Brent Thill: The magnitude of the beat was great. You actually raised the guidance more than the beat. I’m just curious if you could maybe characterize the strength that you’re seeing? Where you’re seeing it to raise the guidance more than you actually saw a flow through? And I had a quick follow-up.
Eliran Glazer: Yes. So based on — just a well reminder, we beat revenue by $7 million and with the help of also the FX dollar versus the sale she was very strong. It’s also contributed to the fact that we are healthy on our cost side. So the combination of the new product that we have, the momentum that we are seeing together with the disciplined and efficient spend that we have as part of a Monday playbook, provide us with comfort to increase the guidance for the end of the year and to achieve these numbers.
Brent Thill: And when you think about for CRM, the type of price uplift that you’re seeing in some of these deals, is there an average? Or when you think about the monetization, ultimately, what do you think this looks like in terms of the additive nature to what you’re seeing already in the core platform?

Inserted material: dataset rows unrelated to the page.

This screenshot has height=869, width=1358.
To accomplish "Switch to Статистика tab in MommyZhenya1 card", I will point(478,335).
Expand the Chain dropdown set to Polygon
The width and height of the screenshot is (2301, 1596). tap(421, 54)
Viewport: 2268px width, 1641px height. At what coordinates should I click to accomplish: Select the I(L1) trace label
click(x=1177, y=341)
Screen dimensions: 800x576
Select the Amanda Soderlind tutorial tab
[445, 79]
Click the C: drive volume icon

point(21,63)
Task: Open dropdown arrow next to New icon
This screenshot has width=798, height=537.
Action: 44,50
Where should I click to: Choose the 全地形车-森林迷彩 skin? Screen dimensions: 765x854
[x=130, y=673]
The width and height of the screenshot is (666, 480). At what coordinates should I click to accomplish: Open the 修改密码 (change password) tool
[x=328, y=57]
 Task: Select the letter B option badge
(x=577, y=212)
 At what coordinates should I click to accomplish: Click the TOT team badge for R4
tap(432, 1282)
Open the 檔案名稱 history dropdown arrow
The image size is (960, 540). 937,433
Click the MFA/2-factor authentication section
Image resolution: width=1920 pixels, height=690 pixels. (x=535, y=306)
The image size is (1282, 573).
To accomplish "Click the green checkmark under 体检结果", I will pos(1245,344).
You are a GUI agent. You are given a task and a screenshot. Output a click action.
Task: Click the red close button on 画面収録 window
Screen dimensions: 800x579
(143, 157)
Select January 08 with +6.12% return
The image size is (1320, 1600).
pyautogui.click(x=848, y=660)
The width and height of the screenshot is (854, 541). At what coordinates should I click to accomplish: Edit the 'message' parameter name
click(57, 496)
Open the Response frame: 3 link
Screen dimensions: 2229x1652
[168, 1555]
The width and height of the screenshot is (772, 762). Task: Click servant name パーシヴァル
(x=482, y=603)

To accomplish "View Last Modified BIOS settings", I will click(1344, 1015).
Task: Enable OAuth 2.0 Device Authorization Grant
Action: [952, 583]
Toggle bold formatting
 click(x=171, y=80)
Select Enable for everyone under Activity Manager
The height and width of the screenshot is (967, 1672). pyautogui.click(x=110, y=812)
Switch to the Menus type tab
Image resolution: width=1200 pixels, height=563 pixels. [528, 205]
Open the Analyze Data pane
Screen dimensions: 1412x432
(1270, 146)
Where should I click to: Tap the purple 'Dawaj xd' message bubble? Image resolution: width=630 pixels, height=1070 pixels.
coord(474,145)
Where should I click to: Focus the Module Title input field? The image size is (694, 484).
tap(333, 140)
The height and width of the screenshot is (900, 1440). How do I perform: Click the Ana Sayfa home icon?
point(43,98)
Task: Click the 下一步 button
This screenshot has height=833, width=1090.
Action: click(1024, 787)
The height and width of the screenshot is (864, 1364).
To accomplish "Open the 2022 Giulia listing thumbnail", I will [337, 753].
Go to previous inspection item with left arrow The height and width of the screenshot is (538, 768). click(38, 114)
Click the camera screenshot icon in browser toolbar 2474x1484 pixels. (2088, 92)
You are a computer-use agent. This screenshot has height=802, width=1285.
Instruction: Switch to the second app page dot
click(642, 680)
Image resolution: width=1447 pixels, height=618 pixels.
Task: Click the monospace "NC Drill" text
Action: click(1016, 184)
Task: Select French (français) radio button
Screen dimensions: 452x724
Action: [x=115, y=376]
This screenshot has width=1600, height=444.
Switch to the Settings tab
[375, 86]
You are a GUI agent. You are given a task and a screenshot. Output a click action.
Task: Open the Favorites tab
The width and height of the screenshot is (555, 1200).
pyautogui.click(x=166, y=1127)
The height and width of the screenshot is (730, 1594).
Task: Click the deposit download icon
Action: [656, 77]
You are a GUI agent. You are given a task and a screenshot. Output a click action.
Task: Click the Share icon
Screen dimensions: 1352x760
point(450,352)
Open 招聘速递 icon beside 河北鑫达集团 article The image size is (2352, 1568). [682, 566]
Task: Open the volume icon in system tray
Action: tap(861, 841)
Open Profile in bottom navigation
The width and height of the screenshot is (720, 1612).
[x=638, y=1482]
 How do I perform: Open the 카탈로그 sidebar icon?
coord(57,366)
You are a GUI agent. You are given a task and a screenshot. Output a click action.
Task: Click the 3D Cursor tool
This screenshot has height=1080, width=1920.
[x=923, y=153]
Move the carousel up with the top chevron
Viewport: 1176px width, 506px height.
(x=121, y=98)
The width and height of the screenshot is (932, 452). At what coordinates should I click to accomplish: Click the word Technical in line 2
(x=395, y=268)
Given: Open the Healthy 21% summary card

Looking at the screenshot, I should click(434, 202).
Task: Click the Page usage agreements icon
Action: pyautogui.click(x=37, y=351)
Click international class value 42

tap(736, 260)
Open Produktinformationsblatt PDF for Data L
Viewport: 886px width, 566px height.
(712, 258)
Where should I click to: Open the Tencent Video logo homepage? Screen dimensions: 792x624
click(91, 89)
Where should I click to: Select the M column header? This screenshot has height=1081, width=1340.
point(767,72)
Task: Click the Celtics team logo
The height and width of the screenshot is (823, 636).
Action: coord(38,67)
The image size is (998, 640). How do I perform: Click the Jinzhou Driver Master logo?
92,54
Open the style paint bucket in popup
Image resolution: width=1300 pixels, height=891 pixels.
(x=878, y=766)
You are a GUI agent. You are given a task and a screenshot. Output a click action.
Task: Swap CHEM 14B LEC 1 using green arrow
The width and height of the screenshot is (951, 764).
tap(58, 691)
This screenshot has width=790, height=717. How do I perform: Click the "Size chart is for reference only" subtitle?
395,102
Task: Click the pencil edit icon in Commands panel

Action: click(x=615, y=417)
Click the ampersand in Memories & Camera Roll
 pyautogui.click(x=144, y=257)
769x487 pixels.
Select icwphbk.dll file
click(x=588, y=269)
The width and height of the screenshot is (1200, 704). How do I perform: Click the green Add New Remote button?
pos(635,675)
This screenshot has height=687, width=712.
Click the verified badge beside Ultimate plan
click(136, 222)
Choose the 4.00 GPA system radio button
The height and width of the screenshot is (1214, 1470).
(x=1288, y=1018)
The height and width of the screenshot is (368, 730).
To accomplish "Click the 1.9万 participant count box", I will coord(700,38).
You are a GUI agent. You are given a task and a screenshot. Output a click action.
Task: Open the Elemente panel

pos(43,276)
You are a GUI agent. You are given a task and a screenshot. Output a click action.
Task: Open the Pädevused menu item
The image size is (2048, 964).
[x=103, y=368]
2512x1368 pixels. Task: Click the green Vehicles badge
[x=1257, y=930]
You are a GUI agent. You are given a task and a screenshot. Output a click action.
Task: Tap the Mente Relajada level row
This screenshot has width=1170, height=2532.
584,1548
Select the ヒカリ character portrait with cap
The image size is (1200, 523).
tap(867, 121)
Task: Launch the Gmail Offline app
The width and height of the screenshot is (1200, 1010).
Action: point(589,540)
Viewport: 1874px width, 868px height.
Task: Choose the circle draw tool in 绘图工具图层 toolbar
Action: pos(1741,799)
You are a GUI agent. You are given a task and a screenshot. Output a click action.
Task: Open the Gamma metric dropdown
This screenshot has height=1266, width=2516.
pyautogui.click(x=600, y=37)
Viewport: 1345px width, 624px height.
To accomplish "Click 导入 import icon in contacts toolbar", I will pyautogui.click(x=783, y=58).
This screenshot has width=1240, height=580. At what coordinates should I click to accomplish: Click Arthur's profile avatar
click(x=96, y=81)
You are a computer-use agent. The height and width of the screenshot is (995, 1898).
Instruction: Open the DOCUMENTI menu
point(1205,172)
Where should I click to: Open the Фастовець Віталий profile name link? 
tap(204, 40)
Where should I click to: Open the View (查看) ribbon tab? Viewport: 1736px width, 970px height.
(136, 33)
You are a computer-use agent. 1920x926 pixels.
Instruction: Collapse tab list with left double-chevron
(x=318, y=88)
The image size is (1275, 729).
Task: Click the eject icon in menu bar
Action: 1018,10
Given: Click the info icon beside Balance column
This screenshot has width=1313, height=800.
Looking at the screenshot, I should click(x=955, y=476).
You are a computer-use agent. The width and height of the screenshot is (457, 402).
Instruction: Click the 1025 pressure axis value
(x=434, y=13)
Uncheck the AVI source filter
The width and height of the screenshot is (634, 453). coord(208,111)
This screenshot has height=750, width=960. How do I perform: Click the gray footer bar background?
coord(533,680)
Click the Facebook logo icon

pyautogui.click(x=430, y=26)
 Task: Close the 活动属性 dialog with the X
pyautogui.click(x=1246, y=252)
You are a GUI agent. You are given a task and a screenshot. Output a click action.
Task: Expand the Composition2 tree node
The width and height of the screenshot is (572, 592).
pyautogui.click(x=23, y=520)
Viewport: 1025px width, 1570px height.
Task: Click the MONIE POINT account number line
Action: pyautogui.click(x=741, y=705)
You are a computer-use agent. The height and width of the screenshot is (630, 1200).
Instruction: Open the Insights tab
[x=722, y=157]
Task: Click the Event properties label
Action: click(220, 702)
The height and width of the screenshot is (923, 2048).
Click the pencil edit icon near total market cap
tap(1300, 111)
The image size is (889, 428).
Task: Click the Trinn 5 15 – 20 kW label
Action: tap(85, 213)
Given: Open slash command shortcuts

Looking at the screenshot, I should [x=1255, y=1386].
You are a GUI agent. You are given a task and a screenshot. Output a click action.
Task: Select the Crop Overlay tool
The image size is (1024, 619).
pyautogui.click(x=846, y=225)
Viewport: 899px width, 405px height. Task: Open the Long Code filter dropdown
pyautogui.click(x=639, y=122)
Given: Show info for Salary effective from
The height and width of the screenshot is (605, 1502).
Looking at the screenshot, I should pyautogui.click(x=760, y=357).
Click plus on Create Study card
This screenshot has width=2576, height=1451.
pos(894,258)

Eran Zinman: Yes, Brent, this is Eran. So I think it goes two ways. One, as I’ve mentioned, we see new users using those additional products. So that’s additional seats that we didn’t have before. In addition to that, the CRM product has higher pricing per seat. And we’re going to experience with that. We’re still below the market average. So there’s more room to increase those prices. So I think both in terms of the individual pricing for product and also the potential and having more seats for a company, those two factors as a major upside to increase the average ACV of our customers.
Operator: Next question comes from George Iwanyc with Oppenheimer.
George Iwanyc: Maybe digging into the competitive environment, are you seeing any differences in use case expansion head-to-head competition? Any signs of tool consolidation within either across departments or across divisions?
Eran Zinman: So I think it’s pretty much aligned with what we mentioned before. As a reminder, 70% of our deals will see 70% no competition at all [Indiscernible]. I do want to mention that in terms of the vertical products, we are seeing new competitors in the CRM market, we see new competitors such as Zoho CRM and hotspot and a little bit of sales force and in the debt to, we are seeing new competitors. I think that’s another part of the fact that we address new audiences and seeing those vertical tools turning deals, but still not one significant competitor or anything that has any impact on the business, still pretty much aligned with before.
George Iwanyc: And maybe in CRM, when a customer is already using Salesforce, are you seeing your deployment in parallel with Salesforce? Or do you see some of the opportunity actually with smaller customers to take over the overall account.
Roy Mann: It’s Roy. So we definitely see ourselves alongside sales force, and we have a lot of those deals. Even it’s our #1 integration, to Monday, sales force, and we do a lot of deals together. So — and definitely, this is the strategy going forward when we go to larger companies is to be like something that completes for us and built around it to connect the rest of the organization to the CRM rather than displace them at all. So what we do see is like on the small mid-market there, we see that we compete with other CRMs that have graduated from the very simple ones and the rigid ones. And when they’re looking upwards, they see us as one of the only solutions that they can really customize to what they need, and that’s a big part in CRM to be able to make it your own.